Erstligisten entlassen reihenweise Fußballer und Personal wegen Corona-Krise!

Norwegen - Die Coronavirus-Krise trifft den norwegischen Fußball besonders hart! Die Erstligisten müssen dem abgesagten Saisonstart Tribut zollen und notgedrungen viele Spieler und Mitarbeiter entlassen.

Ralf Fährmann wechselte erst vor wenigen Tagen nach Norwegen zum SK Brann Bergen. (Archivbild)
Ralf Fährmann wechselte erst vor wenigen Tagen nach Norwegen zum SK Brann Bergen. (Archivbild)  © Tim Rehbein/dpa

Das berichten die landesweiten Medien übereinstimmend. Aufgrund der Witterungsbedingungen wird in Norwegen im Kalenderjahr-Rhythmus gespielt. 

Die neue Spielzeit sollte am ersten April-Wochenende starten. Dazu kommt es nun aber aufgrund der aktuellen Weltlage nicht. Frühestens Anfang Mai könnte es weitergehen. 

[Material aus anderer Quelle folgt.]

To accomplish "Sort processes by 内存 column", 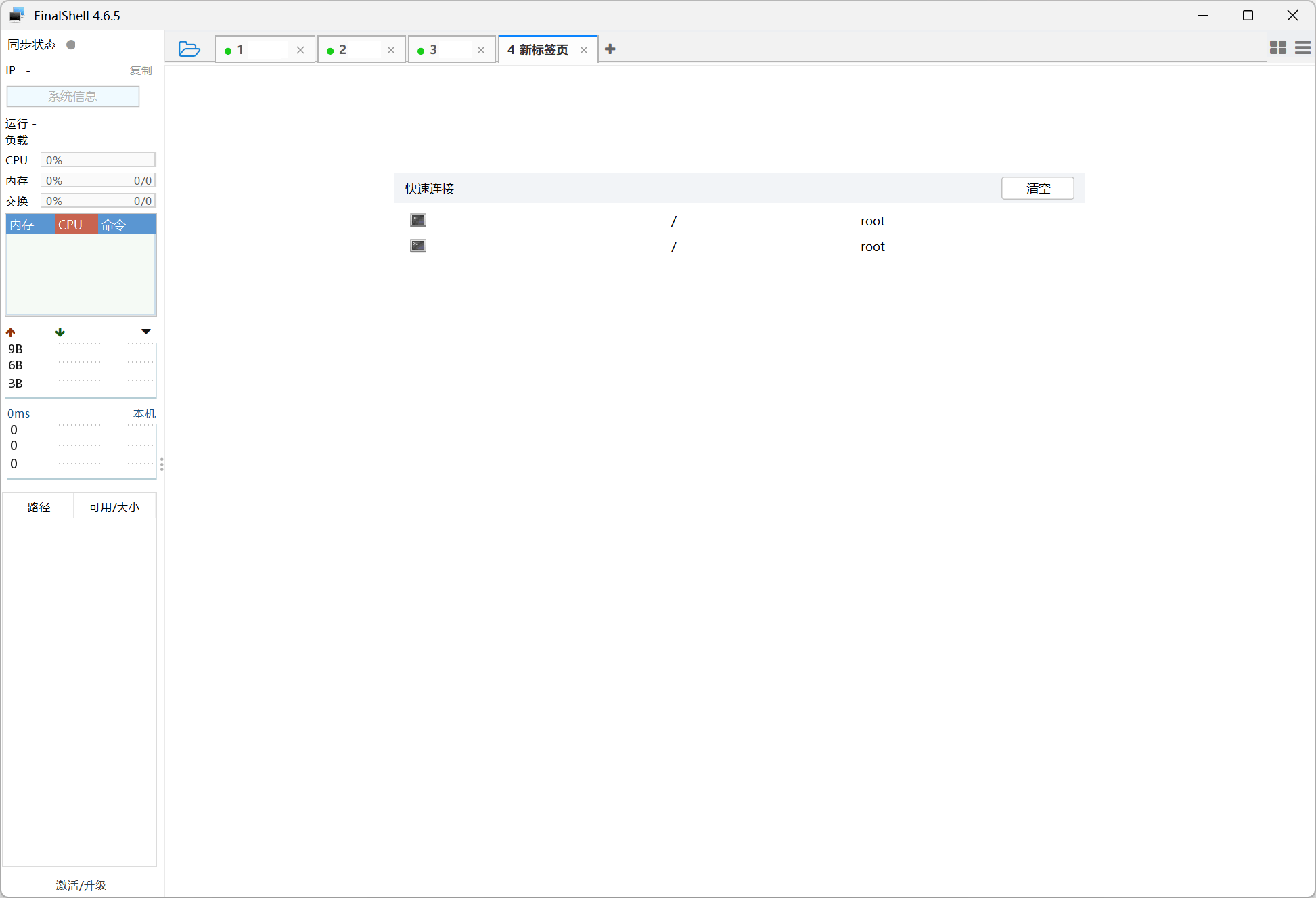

Ob es dazu tatsächlich kommt, steht bei den Entwicklungen der letzten Tage in den Sternen. 

Da die Vereine bei weitem nicht so viel Geld verdienen, wie etwa in Deutschland, musste unter anderem Valerenga Oslo besonders vielen Mitarbeitern kündigen und vielen Spielern kündigen, wie der Verein auf seiner Website bestätigte. 

Es gebe keine Einnahmequellen mehr, weshalb man "leider keine andere Wahl gehabt" habe. 

Ähnlich schwer getroffen hat die Krise den FK Haugesund. Laut dem norwegischen Sender "T2" musste der Klub fast all seine Spieler entlassen. Nur fünf haben noch einen Vertrag.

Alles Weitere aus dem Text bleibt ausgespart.